What needs to be done
Each record below should be written out again exactly as given.

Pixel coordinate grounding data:
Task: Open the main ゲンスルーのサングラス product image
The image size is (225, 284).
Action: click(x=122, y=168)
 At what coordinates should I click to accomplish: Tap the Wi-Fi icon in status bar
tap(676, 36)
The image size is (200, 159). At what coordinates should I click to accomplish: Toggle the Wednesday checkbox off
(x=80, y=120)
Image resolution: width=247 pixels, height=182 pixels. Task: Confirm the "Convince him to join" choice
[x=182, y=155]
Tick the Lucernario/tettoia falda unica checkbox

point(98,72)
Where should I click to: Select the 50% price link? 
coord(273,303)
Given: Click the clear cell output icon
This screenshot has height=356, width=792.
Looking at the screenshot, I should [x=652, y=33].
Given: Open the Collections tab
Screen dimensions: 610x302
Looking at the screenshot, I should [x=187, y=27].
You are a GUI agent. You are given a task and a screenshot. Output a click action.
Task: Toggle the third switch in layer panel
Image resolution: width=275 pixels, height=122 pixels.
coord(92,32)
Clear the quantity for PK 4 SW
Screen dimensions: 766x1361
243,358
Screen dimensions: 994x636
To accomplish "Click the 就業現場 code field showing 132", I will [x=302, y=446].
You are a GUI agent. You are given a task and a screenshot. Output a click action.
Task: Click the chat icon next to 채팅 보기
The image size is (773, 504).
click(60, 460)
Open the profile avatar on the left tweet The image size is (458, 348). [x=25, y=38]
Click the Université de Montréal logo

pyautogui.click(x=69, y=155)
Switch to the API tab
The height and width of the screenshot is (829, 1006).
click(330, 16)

Solution to the exercise
Task: Open the main ゲンスルーのサングラス product image
The image size is (225, 284).
Action: click(x=122, y=168)
 At what coordinates should I click to accomplish: Tap the Wi-Fi icon in status bar
tap(676, 36)
The image size is (200, 159). At what coordinates should I click to accomplish: Toggle the Wednesday checkbox off
(x=80, y=120)
Image resolution: width=247 pixels, height=182 pixels. Task: Confirm the "Convince him to join" choice
[x=182, y=155]
Tick the Lucernario/tettoia falda unica checkbox

point(98,72)
Where should I click to: Select the 50% price link? 
coord(273,303)
Given: Click the clear cell output icon
This screenshot has height=356, width=792.
Looking at the screenshot, I should [x=652, y=33].
Given: Open the Collections tab
Screen dimensions: 610x302
Looking at the screenshot, I should [x=187, y=27].
You are a GUI agent. You are given a task and a screenshot. Output a click action.
Task: Toggle the third switch in layer panel
Image resolution: width=275 pixels, height=122 pixels.
coord(92,32)
Clear the quantity for PK 4 SW
Screen dimensions: 766x1361
243,358
Screen dimensions: 994x636
To accomplish "Click the 就業現場 code field showing 132", I will [x=302, y=446].
You are a GUI agent. You are given a task and a screenshot. Output a click action.
Task: Click the chat icon next to 채팅 보기
The image size is (773, 504).
click(60, 460)
Open the profile avatar on the left tweet The image size is (458, 348). [x=25, y=38]
Click the Université de Montréal logo

pyautogui.click(x=69, y=155)
Switch to the API tab
The height and width of the screenshot is (829, 1006).
click(330, 16)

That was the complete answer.